SRDC deputy chairman Wong Ching Yong pointed out that the practice of keeping the livestock in cages also contravened the council’s health rules and regulations.

He gave this advice while visiting the wet market with a team of councillors on Monday, prompted by complaints from the public that live chicken were being sold there.

“The public complainants were very worried about the possibility of bird flu via the chicken manure.

“Upon discussion with the hawkers, I advised the livestock hawkers to wrap up the livestock and that keeping them in cages is prohibited.

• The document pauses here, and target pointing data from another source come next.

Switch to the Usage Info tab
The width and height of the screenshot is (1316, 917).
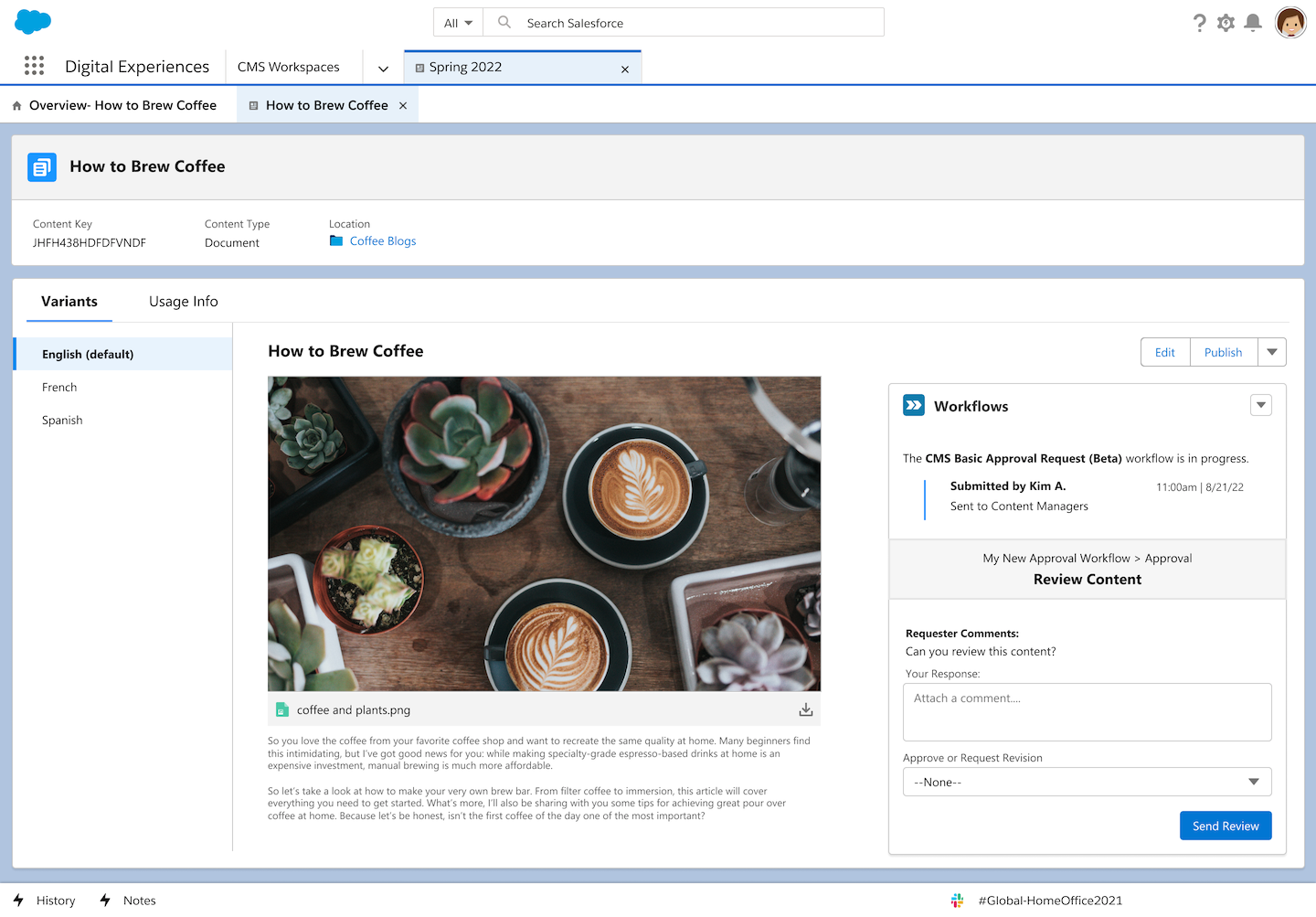point(183,302)
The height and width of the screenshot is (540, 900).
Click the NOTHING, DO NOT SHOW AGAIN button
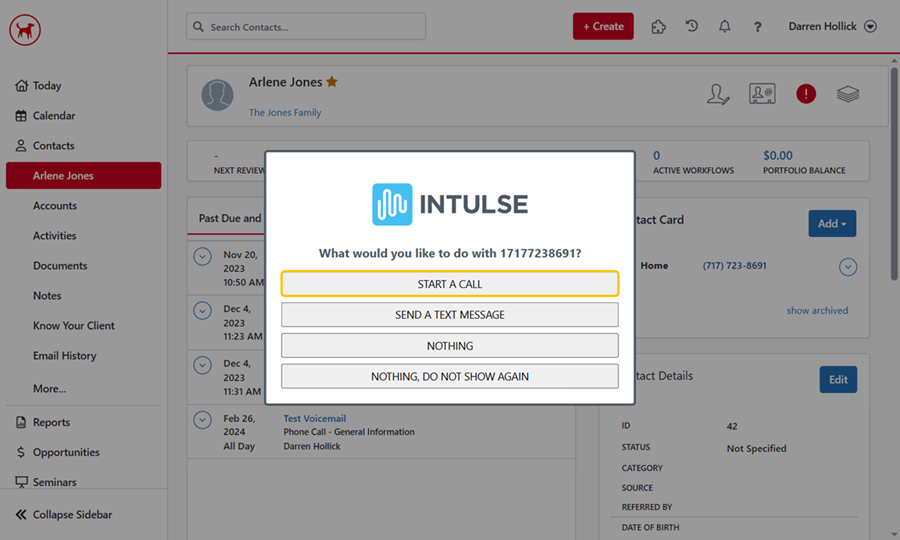(x=450, y=377)
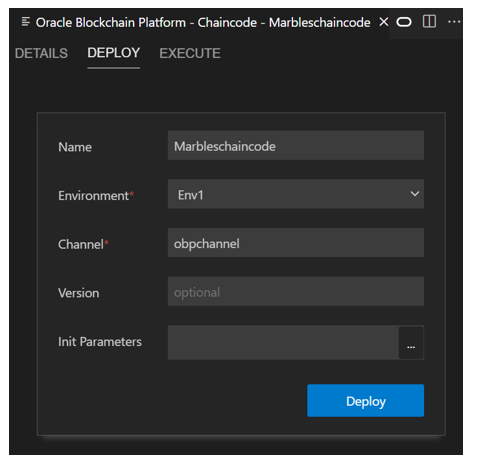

“The hawkers informed me that they are happy to follow the suggestion and will comply with the public health guidelines of SRDC,” Wong said in a statement yesterday.

For decades the Sibu Municipal Council (SMC) had made it compulsory for live chicken to be wrapped up in markets.

Wong noted that this policy was initiated by Datuk Dr Soon Choon Teck, former Dudong state assemblyman cum Assistant Minister of Public Health, who was then chairman of the public health committee of SMC in early 1980s.

Datuk Dr Soon Choon Teck recalled: “In the 70s, the live chickens were kept in cages in the market. The excreta would just drop onto the floor which would be washed down to the drains and then to the Lembangan River.

“So, SMC decided to stop hawkers to sell live chickens like in Kuching. But there was a big demand for live chickens especially during the Gawai Dayak celebration.

“So, I came up with the idea of wrapping the chicken in newspapers and, if they passed the excreta, it wouldn’t dirty the floors. The policy had proved to be a solution for the live chickens issue.”